Copy each line of the data below word for word, keeping every character unchanged.
::::::
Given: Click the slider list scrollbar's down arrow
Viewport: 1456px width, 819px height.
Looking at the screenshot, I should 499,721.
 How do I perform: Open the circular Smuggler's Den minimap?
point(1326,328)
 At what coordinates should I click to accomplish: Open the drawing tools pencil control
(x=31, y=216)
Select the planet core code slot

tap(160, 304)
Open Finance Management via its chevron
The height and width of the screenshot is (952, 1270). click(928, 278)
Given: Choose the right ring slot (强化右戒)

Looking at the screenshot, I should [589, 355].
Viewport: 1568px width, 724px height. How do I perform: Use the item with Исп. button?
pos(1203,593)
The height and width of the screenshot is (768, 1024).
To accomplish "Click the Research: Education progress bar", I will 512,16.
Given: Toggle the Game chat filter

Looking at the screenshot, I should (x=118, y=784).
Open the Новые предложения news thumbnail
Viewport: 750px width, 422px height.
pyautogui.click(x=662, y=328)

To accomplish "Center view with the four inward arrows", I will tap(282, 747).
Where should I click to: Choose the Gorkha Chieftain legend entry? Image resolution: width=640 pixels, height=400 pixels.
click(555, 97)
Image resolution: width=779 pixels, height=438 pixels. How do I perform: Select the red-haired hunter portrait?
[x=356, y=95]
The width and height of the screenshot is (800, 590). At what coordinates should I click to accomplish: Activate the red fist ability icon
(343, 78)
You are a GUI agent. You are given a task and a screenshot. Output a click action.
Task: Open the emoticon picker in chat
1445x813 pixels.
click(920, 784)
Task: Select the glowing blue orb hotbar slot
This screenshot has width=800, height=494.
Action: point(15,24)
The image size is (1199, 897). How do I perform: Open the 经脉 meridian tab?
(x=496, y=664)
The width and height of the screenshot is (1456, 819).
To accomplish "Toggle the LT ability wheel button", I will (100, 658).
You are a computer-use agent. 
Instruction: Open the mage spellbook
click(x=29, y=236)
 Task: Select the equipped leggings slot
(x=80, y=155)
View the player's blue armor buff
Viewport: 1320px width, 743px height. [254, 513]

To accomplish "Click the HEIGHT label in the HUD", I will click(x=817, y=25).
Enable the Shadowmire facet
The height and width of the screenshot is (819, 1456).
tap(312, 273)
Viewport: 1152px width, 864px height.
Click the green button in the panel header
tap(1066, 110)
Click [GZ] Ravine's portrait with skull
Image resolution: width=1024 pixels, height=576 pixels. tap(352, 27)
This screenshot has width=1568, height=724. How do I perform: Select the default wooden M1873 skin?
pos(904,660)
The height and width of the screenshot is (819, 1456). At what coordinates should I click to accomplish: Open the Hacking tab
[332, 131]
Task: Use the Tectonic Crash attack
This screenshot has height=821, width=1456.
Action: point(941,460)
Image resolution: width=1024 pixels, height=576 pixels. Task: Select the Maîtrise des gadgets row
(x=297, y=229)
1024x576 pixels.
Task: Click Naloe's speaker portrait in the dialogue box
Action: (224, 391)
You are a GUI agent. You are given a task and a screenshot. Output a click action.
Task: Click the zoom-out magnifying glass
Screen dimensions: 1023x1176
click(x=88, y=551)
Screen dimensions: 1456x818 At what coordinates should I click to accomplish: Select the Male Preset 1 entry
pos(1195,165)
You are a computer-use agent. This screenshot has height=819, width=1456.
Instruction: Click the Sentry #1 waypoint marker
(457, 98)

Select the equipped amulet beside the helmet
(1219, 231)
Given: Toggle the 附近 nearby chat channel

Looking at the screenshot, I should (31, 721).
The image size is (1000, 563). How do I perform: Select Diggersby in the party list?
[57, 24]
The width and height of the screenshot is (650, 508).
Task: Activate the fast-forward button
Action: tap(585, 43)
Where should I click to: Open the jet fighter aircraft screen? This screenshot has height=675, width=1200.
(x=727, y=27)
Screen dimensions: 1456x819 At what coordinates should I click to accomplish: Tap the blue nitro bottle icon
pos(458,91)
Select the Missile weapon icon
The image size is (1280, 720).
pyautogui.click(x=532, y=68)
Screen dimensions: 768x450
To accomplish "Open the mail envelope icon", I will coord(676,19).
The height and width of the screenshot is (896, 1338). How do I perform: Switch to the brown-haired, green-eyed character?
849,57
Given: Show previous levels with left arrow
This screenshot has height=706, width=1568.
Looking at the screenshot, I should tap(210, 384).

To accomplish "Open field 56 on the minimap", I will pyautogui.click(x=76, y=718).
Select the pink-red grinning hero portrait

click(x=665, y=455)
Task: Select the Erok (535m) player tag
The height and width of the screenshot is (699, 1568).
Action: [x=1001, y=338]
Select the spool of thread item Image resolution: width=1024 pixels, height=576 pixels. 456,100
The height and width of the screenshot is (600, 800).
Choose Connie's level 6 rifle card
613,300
::::::
Answer in full:
Given: Click the slider list scrollbar's down arrow
Viewport: 1456px width, 819px height.
Looking at the screenshot, I should 499,721.
 How do I perform: Open the circular Smuggler's Den minimap?
point(1326,328)
 At what coordinates should I click to accomplish: Open the drawing tools pencil control
(x=31, y=216)
Select the planet core code slot

tap(160, 304)
Open Finance Management via its chevron
The height and width of the screenshot is (952, 1270). click(928, 278)
Given: Choose the right ring slot (强化右戒)

Looking at the screenshot, I should [589, 355].
Viewport: 1568px width, 724px height. How do I perform: Use the item with Исп. button?
pos(1203,593)
The height and width of the screenshot is (768, 1024).
To accomplish "Click the Research: Education progress bar", I will 512,16.
Given: Toggle the Game chat filter

Looking at the screenshot, I should (x=118, y=784).
Open the Новые предложения news thumbnail
Viewport: 750px width, 422px height.
pyautogui.click(x=662, y=328)

To accomplish "Center view with the four inward arrows", I will tap(282, 747).
Where should I click to: Choose the Gorkha Chieftain legend entry? Image resolution: width=640 pixels, height=400 pixels.
click(555, 97)
Image resolution: width=779 pixels, height=438 pixels. How do I perform: Select the red-haired hunter portrait?
[x=356, y=95]
The width and height of the screenshot is (800, 590). At what coordinates should I click to accomplish: Activate the red fist ability icon
(343, 78)
You are a GUI agent. You are given a task and a screenshot. Output a click action.
Task: Open the emoticon picker in chat
1445x813 pixels.
click(920, 784)
Task: Select the glowing blue orb hotbar slot
This screenshot has width=800, height=494.
Action: point(15,24)
The image size is (1199, 897). How do I perform: Open the 经脉 meridian tab?
(x=496, y=664)
The width and height of the screenshot is (1456, 819).
To accomplish "Toggle the LT ability wheel button", I will (100, 658).
You are a computer-use agent. 
Instruction: Open the mage spellbook
click(x=29, y=236)
 Task: Select the equipped leggings slot
(x=80, y=155)
View the player's blue armor buff
Viewport: 1320px width, 743px height. [254, 513]

To accomplish "Click the HEIGHT label in the HUD", I will click(x=817, y=25).
Enable the Shadowmire facet
The height and width of the screenshot is (819, 1456).
tap(312, 273)
Viewport: 1152px width, 864px height.
Click the green button in the panel header
tap(1066, 110)
Click [GZ] Ravine's portrait with skull
Image resolution: width=1024 pixels, height=576 pixels. tap(352, 27)
This screenshot has width=1568, height=724. How do I perform: Select the default wooden M1873 skin?
pos(904,660)
The height and width of the screenshot is (819, 1456). At what coordinates should I click to accomplish: Open the Hacking tab
[332, 131]
Task: Use the Tectonic Crash attack
This screenshot has height=821, width=1456.
Action: point(941,460)
Image resolution: width=1024 pixels, height=576 pixels. Task: Select the Maîtrise des gadgets row
(x=297, y=229)
1024x576 pixels.
Task: Click Naloe's speaker portrait in the dialogue box
Action: (224, 391)
You are a GUI agent. You are given a task and a screenshot. Output a click action.
Task: Click the zoom-out magnifying glass
Screen dimensions: 1023x1176
click(x=88, y=551)
Screen dimensions: 1456x818 At what coordinates should I click to accomplish: Select the Male Preset 1 entry
pos(1195,165)
You are a computer-use agent. This screenshot has height=819, width=1456.
Instruction: Click the Sentry #1 waypoint marker
(457, 98)

Select the equipped amulet beside the helmet
(1219, 231)
Given: Toggle the 附近 nearby chat channel

Looking at the screenshot, I should (31, 721).
The image size is (1000, 563). How do I perform: Select Diggersby in the party list?
[57, 24]
The width and height of the screenshot is (650, 508).
Task: Activate the fast-forward button
Action: tap(585, 43)
Where should I click to: Open the jet fighter aircraft screen? This screenshot has height=675, width=1200.
(x=727, y=27)
Screen dimensions: 1456x819 At what coordinates should I click to accomplish: Tap the blue nitro bottle icon
pos(458,91)
Select the Missile weapon icon
The image size is (1280, 720).
pyautogui.click(x=532, y=68)
Screen dimensions: 768x450
To accomplish "Open the mail envelope icon", I will coord(676,19).
The height and width of the screenshot is (896, 1338). How do I perform: Switch to the brown-haired, green-eyed character?
849,57
Given: Show previous levels with left arrow
This screenshot has height=706, width=1568.
Looking at the screenshot, I should tap(210, 384).

To accomplish "Open field 56 on the minimap", I will pyautogui.click(x=76, y=718).
Select the pink-red grinning hero portrait

click(x=665, y=455)
Task: Select the Erok (535m) player tag
The height and width of the screenshot is (699, 1568).
Action: [x=1001, y=338]
Select the spool of thread item Image resolution: width=1024 pixels, height=576 pixels. 456,100
The height and width of the screenshot is (600, 800).
Choose Connie's level 6 rifle card
613,300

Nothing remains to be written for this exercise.